Les thérapies comportementales et cognitives ont été créées pour aider les malades à changer leur comportement face à une addiction (sevrage tabagique, jeux compulsifs, troubles alimentaires ou encore dépendance à l'alcool). Elles reposent sur un travail en groupe pendant plusieurs séances et proposent d'aider les fumeurs à identifier les raisons de leur dépendance à la nicotine. Le taux de réussite de ces thérapies est multiplié par deux. Le travail s'articule autour de plusieurs points :
1/ Renforcer la motivation :
L'arrêt du tabac suppose de la volonté. La première séance de thérapie s'attache à ce que le fumeur identifie les avantages et les inconvénients de son comportement face à la cigarette. Pour renforcer la motivation, le fumeur doit également identifier ses craintes face à l'arrêt du tabac (peur de grossir, peur de ne plus pouvoir se concentrer ou d'être irritable...). Le thérapeute peut ainsi juger si le moment est bien choisi ou non et récolter les arguments négatifs du fumeur pour qu'il retrouve sa confiance en soi, gage de réussite.
2/ Repérer et éviter les situations déclenchantes :
La thérapie s'attache ensuite à repérer les situations déclenchantes à la prise de tabac. Le fumeur est ainsi invité à tenir un « carnet de bord » de sa consommation pour identifier les situations qui ont favoriser la prise d'une cigarette. Une fois identifiées, ces situations sont décryptées avec le fumeur pour qu'il réussisse à se passer de la cigarette qu'il aurait en temps normal allumée. Le but à ce stade de la thérapie n'est pas forcément d'arrêter le tabac ni réduire la consommation mais d'aider à faire prendre conscience le fumeur de son comportement. Le but est d'éteindre le conditionnement. Cette étape clé de la thérapie est associée à un partage de la décision avec ses proches pour obtenir du soutien de la part de la famille, des amis, des collègues de travail...
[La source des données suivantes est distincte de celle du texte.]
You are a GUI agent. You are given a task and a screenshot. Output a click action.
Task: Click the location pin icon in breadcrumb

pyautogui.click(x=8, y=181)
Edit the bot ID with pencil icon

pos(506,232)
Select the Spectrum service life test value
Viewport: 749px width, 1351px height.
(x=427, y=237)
3/ Gérer ses envies de fumer :
La phase ultime de la thérapie passe dans le vif du sujet puisqu'il s'agit de mettre en place une stratégie pour mieux gérer ses envies de fumer. Ces stratégies reposent sur l'évitement des situations déclenchantes par la mise en place d'activités de remplacement, la recherche de soutien de l'entourage. Le thérapeute donne au fur et à mesure des séances une aide technique et psychologique pour que le fumeur tienne le coup même seul. Il reprend un par un les éléments de crainte identifiés lors de la première séance pour encourager et soutenir la motivation.
La psychothérapie comportementale peut être utilisée aussi bien en préparation du sevrage que pendant celui-ci ou pour éviter des récidives. Si le fumeur est face à une rechute, elle sera beaucoup mieux assimilée par le patient qui aura avec lui les moyens d'analyse pour corriger son comportement jusqu'à l'arrêt définitif. En moyenne une thérapie compte 6 à 7 séances collectives misent en place soit au sein du milieu professionnel soit en dehors dans le cadre d'une consultation de tabacologie.